Metro Weekly

Boots, Buckles and Broadway

With a decade under their belts, the D.C. Cowboys are riding high

Growing up on the quiet, conservative streets of Virginia Beach, Va., Kevin Platte discovered at an early age that he had a passion for dancing. The Platte family home movies include scenes of little Kevin kicking up his heels with his sister in the backyard. By middle school, he was signing up for dance classes. Gay rodeos and rhinestones were still a long way off.

Though Platte pragmatically majored in business all the way through graduate school at Old Dominion University in Norfolk, Va., there was always room for dance.

DC Cowboys’ 2004 Pride Parade Float

“Literally every semester I had a dance classes,” says Platte, recalling his collegiate career in the 1980s. “From ballet to jazz, I took everything I could possibly take. I did it just for fun, to make the semester go by a little faster.”

With his MBA in hand, though, the dancing became not much more than a pastime. Platte’s energy went into his career. What energy was left he spent on random dance floors, shaking under strobe lights to Cher and Madonna. Without formal classes, the clubs presented Platte’s only opportunity to dance. For more than five years, that was how it went.

Platte recalled the scene getting a little tiring as the dance pop ballads of the ’80s began to make way for house, tribal and other music genres that marked the early ’90s gay club scene.

But when friends introduced him to the gay country-western scene, he found the spring coming back into his step. His first trips into this new world were at a club called Kickers during a trip to San Diego, followed up back home with visits to Capitol Hill’s Remingtons.

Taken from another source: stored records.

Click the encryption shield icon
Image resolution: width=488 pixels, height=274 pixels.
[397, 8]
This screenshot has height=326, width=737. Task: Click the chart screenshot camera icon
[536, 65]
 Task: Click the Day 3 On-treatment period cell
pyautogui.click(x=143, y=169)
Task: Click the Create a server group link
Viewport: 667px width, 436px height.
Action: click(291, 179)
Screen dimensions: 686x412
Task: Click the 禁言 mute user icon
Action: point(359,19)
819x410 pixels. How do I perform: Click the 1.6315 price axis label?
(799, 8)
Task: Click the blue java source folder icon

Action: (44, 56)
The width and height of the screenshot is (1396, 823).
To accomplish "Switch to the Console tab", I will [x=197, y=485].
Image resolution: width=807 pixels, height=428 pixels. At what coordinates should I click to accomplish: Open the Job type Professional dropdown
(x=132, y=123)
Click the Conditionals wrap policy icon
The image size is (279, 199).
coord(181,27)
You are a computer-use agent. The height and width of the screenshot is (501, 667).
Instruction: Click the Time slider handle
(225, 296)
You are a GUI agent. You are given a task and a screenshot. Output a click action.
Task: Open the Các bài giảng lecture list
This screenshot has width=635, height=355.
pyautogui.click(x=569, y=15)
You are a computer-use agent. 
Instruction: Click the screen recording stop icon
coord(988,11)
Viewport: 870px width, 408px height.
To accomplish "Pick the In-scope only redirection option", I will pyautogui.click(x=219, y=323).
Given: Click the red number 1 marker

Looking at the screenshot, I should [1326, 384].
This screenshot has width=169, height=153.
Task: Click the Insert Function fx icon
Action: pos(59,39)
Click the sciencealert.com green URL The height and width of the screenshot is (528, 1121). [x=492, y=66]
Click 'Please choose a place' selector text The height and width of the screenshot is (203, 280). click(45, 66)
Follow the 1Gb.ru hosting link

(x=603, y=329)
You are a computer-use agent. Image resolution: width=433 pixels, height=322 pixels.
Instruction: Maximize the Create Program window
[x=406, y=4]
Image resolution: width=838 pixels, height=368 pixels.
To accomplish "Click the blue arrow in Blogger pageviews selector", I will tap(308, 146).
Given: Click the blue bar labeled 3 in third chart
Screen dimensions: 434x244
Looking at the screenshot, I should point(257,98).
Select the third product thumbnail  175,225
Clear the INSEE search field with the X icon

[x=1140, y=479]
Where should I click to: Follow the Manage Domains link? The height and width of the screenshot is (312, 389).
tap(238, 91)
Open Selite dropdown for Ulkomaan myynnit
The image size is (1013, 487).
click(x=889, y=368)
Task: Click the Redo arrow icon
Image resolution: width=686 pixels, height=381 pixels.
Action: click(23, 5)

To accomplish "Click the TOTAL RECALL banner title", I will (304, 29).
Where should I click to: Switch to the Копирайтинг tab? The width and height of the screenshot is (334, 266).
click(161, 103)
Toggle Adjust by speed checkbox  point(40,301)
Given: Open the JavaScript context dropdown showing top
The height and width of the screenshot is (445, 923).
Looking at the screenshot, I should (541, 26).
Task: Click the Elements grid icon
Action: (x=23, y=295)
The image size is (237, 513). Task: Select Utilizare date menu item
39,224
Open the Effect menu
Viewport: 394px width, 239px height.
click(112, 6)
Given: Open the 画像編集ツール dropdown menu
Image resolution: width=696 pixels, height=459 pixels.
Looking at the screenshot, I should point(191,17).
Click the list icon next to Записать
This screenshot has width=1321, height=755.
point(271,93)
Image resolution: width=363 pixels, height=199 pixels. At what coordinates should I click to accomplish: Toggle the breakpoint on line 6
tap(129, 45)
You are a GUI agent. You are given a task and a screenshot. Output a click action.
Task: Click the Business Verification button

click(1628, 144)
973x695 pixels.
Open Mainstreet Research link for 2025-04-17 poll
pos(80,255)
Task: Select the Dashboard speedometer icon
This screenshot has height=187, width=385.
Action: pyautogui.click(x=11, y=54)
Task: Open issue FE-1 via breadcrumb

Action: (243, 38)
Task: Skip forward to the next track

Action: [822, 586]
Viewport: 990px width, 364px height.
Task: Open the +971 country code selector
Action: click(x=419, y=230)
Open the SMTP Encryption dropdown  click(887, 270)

“I used to hate country-western music,” admits Platte, “but I realized there was a whole dance environment with it. Couples dancing, which is quite intimate and fun, and line dancing for creativity. I learned to love country-Western music. It was an acquired taste.”

Platte wasn’t drawn to the music alone. His years in clubland left him yearning for a different atmosphere, and Levis-clad cowboys fit the bill.

“The environment at country-Western bars is very comfortable, friendly, relaxing,” Platte says. “It’s typically a place where people transition to when they get burned out on club dancing. It took me a while to get used to the music, but I was there for the dance.”

Platte was hooked. With his passion for dance reinvigorated, he became a regular at Remingtons. All the boot scootin’ got Platte’s creative juices flowing, and soon is focus turned to the 1994 Atlantic Stampede gay rodeo.

“I thought, why don’t I get a group of guys together, put a couple of numbers together,” Platt recalls. “I had a selection of twelve guys I knew from Remingtons. I have an eye for being able to see who is a good dancer — people who don’t mind showing off, performing. Good dancers really perform when they dance, and have fun.

“I came up with two very basic numbers,” he continues. “For the most part, everyone was able to dance to them.”

Dance they did, through two months of rehearsals in the basement of a Capitol Hill church. The D.C. Cowboys were poised to make their debut, though not with the level of fanfare that greets them these days. In the summer of 1994, these cowboys were not a sure bet.

“We stepped onto the small auxiliary stage where they put people they’re unsure of,” Platte remembers of their first Stampede appearance. He and the other Cowboys did their best to spread the word among their friends and draw at least a small crowd to the C-list venue. To their surprise, they packed the room for what was supposed to be a one-time appearance.

“No one fell down, no hats got knocked off,” says Platte, adding that he was fairly confident in the group from the beginning. “We were nervous, but I don’t remember any major mistakes. It wasn’t the level of complexity we’re used to now, but it was entertaining and sexy. If you make it sexy, you’re halfway there, especially at a gay rodeo. If you make it sexy and masculine, that’s a formula for success.” The audience agreed.

Recalls Platte: “After the first number, the applause was so overwhelming, the reception was just so incredible that after the rodeo, we got together and said ‘Why don’t we continue?'”

A long-term commitment is not what Platte’s cowboys had in mind. About half were not prepared to further commit to the group. Two months of rehearsals were enough.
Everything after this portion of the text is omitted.